■ **Directions for this task**
Your response to the data below should hold nothing except the lines from the one containing "How do I perform: Open" down to the one containing "Viewport: 862px width, 706px height.", reproduced exactly and without pictures.

── Data for analysis

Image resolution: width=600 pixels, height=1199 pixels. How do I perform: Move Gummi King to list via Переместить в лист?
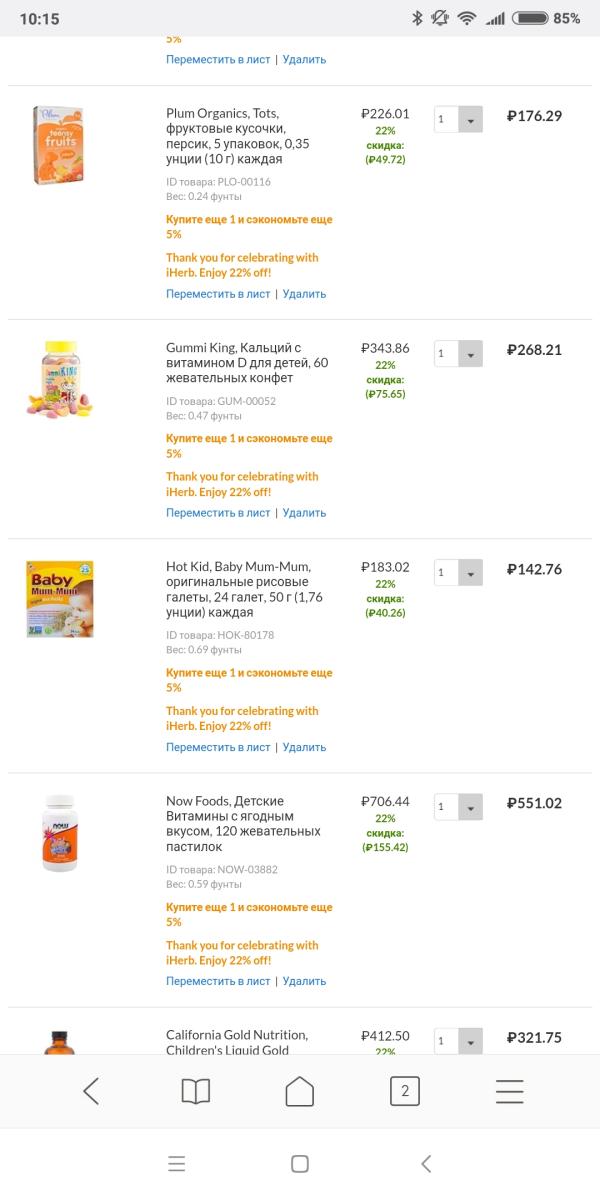click(218, 513)
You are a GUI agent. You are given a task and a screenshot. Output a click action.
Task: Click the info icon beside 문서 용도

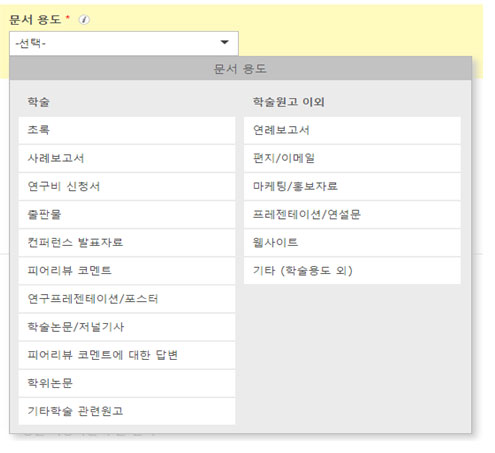[x=84, y=20]
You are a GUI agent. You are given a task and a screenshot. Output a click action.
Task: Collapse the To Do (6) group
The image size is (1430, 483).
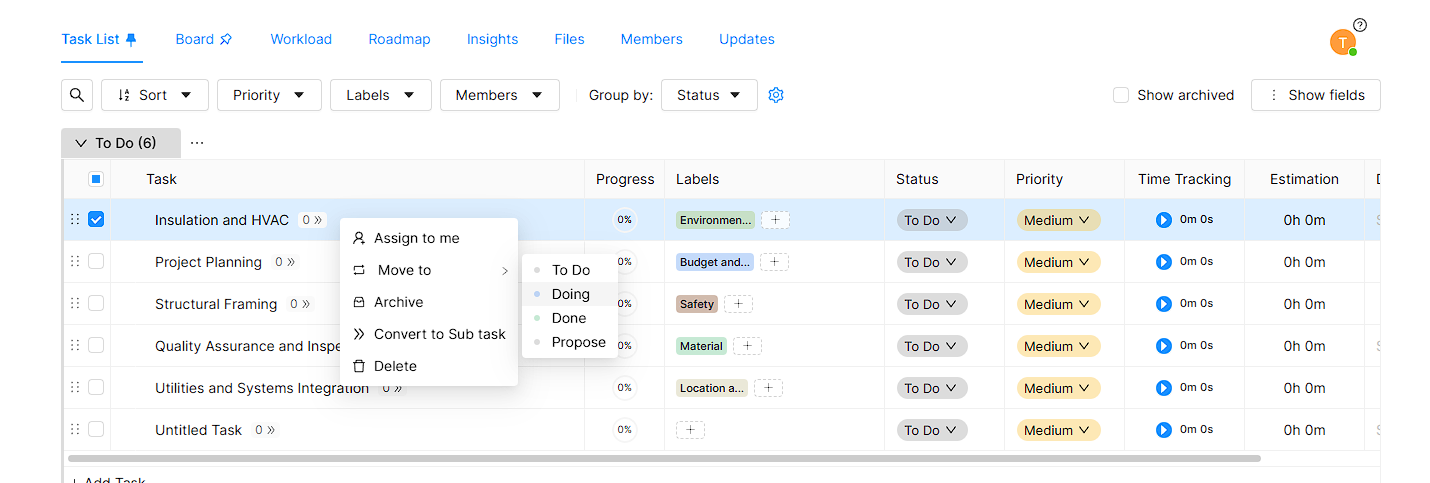point(82,143)
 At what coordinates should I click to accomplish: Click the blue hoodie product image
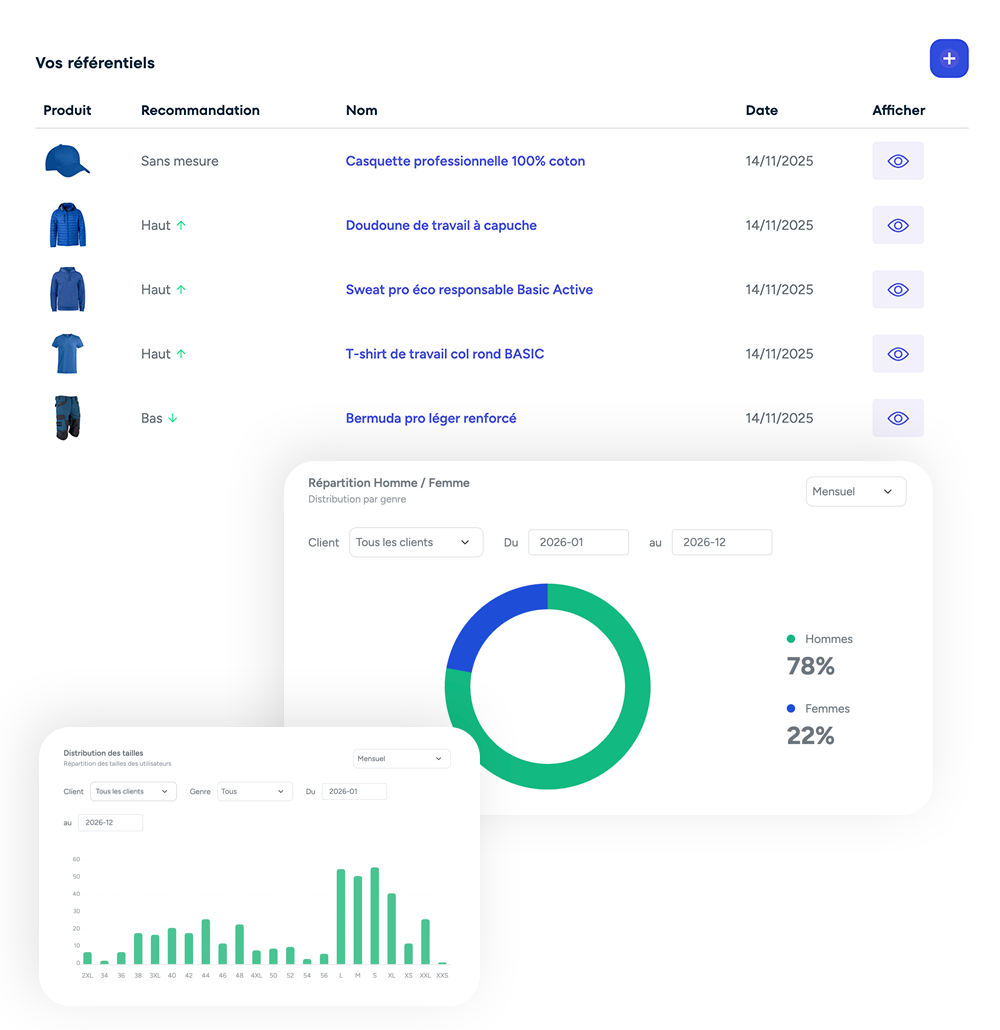(67, 290)
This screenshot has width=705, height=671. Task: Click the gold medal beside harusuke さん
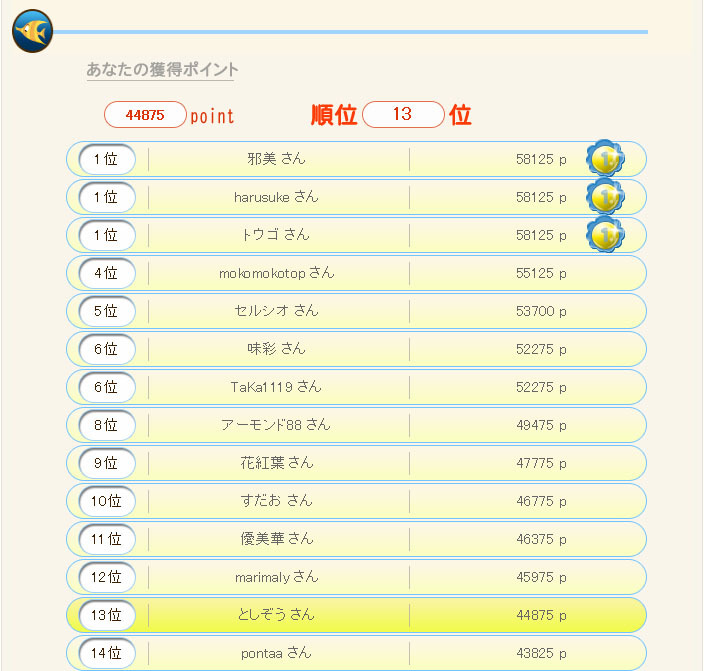tap(604, 197)
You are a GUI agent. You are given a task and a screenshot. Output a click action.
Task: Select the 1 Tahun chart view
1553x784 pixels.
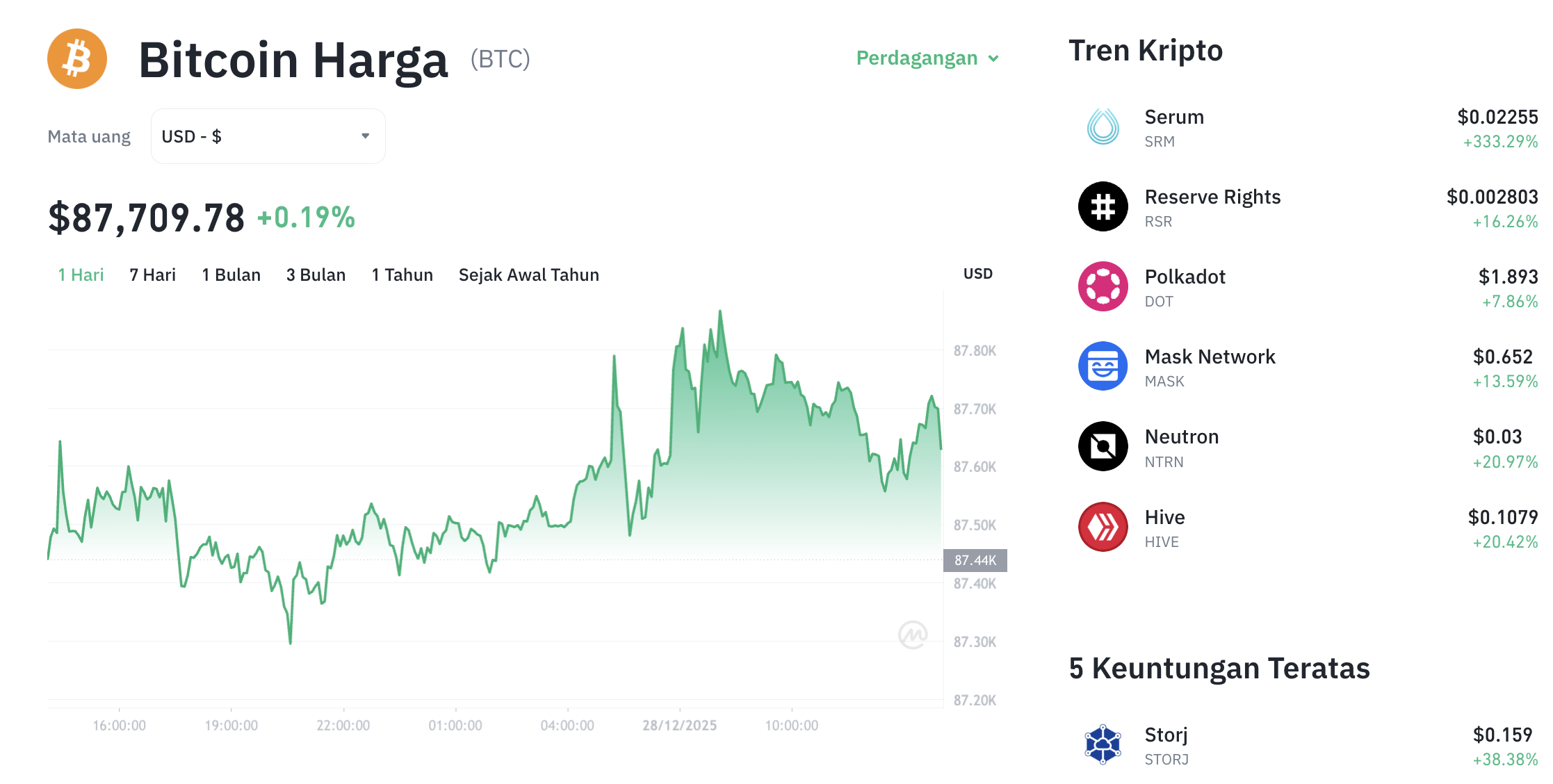point(402,275)
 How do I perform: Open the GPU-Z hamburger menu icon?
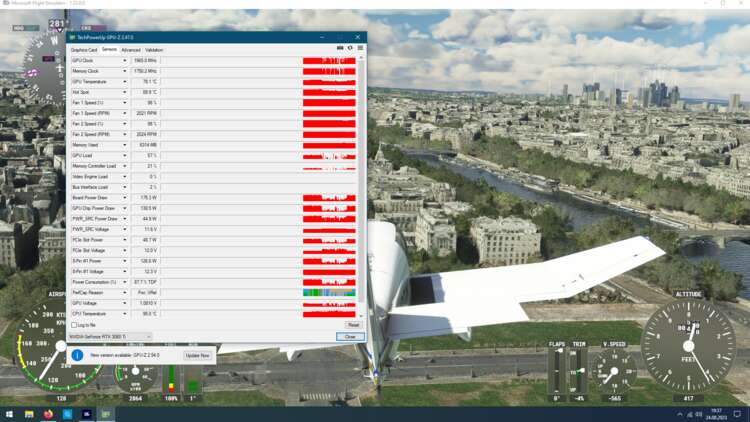point(358,49)
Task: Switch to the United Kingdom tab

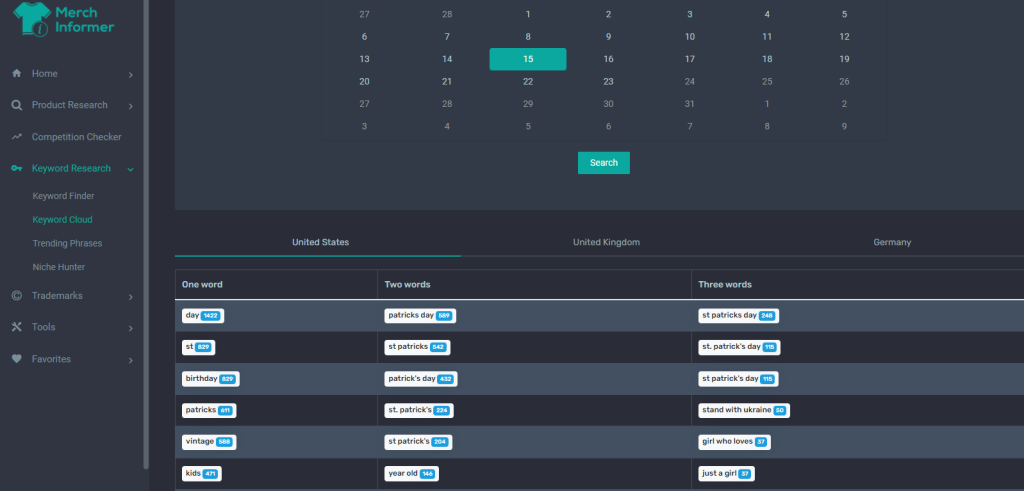Action: [606, 242]
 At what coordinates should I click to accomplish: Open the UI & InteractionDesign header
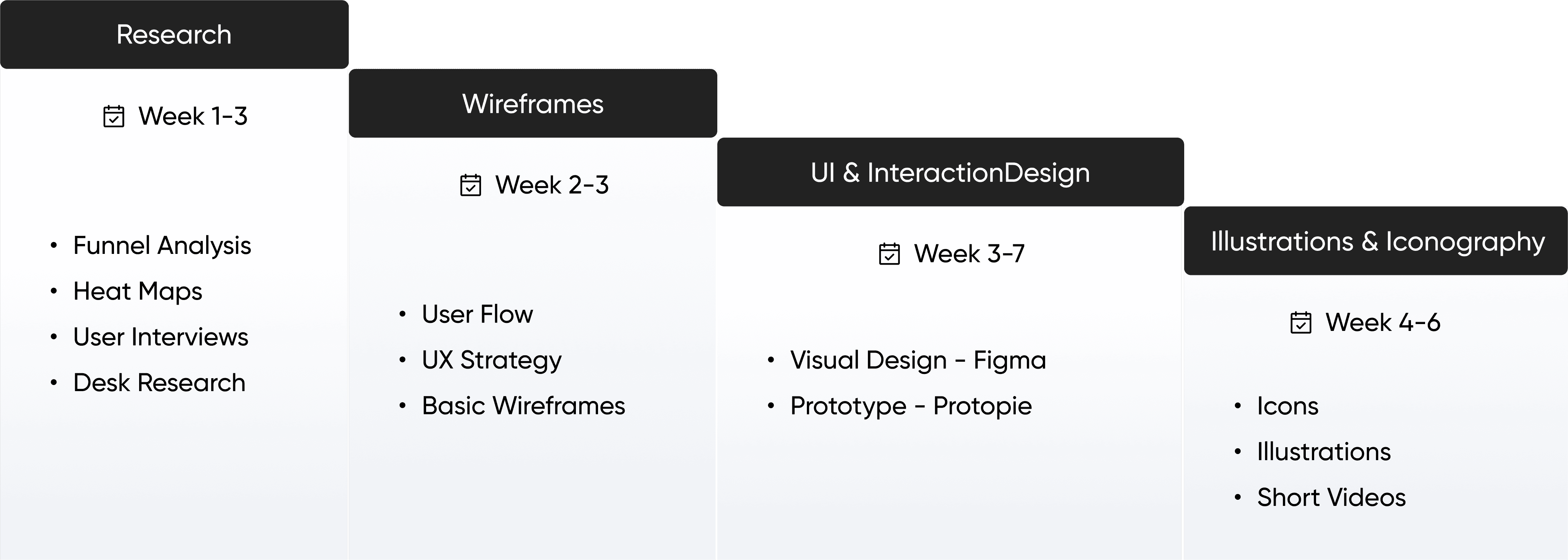(x=950, y=172)
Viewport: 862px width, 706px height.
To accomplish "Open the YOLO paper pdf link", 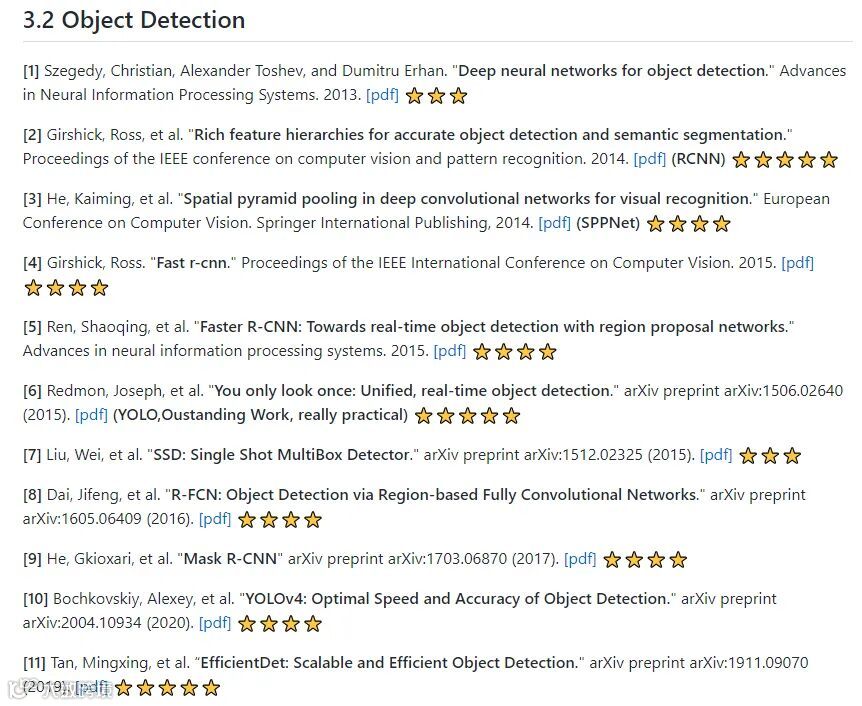I will click(91, 415).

────

■ **Task response**
 How do I perform: Open the GPU-Z hamburger menu icon?
point(358,49)
Task: Switch to the United Kingdom tab

Action: [606, 242]
 At what coordinates should I click to accomplish: Open the UI & InteractionDesign header
(x=950, y=172)
Viewport: 862px width, 706px height.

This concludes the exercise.